■ The records
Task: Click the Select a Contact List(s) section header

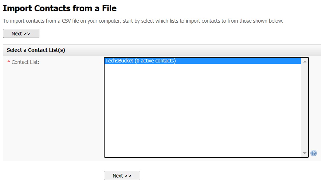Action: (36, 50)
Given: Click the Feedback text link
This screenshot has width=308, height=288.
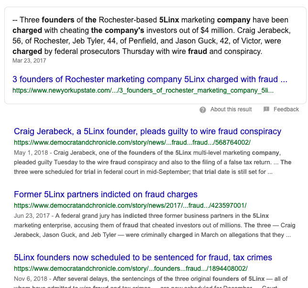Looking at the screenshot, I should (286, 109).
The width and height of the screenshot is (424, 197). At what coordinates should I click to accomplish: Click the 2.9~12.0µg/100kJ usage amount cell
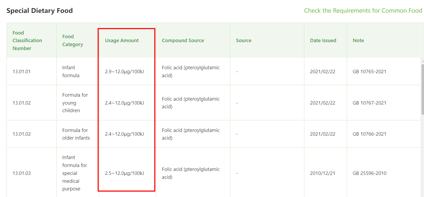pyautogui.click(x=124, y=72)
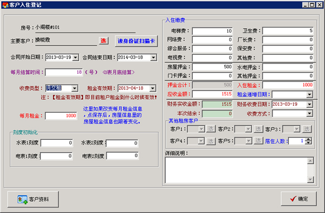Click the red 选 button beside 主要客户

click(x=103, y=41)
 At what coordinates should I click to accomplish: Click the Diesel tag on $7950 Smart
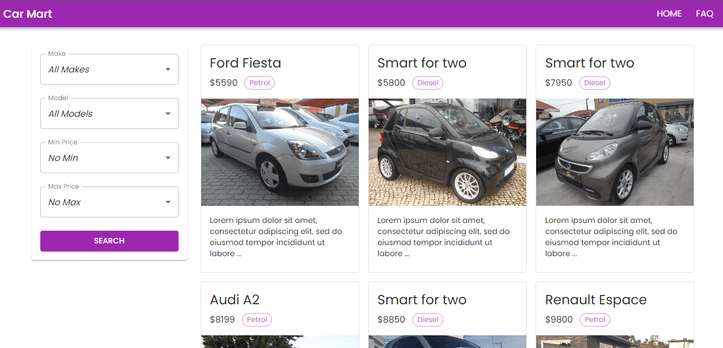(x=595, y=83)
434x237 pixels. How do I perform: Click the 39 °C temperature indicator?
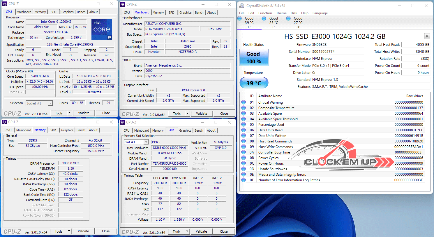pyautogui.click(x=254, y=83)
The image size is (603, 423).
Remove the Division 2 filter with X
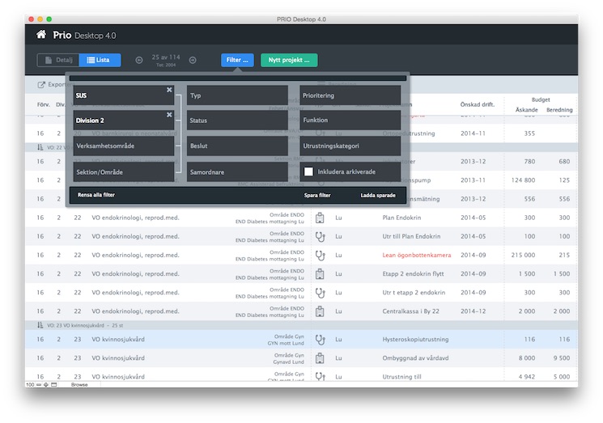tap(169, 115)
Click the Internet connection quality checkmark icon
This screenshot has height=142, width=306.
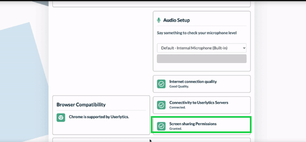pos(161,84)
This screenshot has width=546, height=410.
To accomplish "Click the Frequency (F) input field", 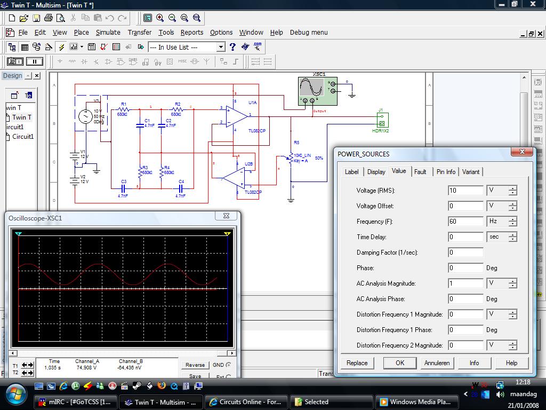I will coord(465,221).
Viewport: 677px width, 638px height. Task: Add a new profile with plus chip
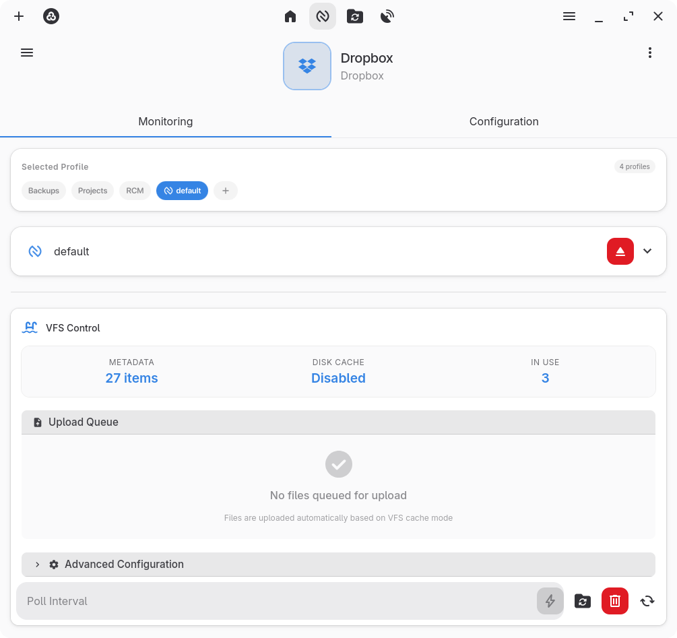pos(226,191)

■ What the exercise asks
Nothing but the lines above from the one that has "The image size is (603, 423)." down to the one that has "This screenshot has width=546, height=410." belongs in the answer, copied exactly, without pictures.

■ Solution
The image size is (603, 423).
Remove the Division 2 filter with X
tap(169, 115)
Click the Internet connection quality checkmark icon
This screenshot has height=142, width=306.
pos(161,84)
This screenshot has width=546, height=410.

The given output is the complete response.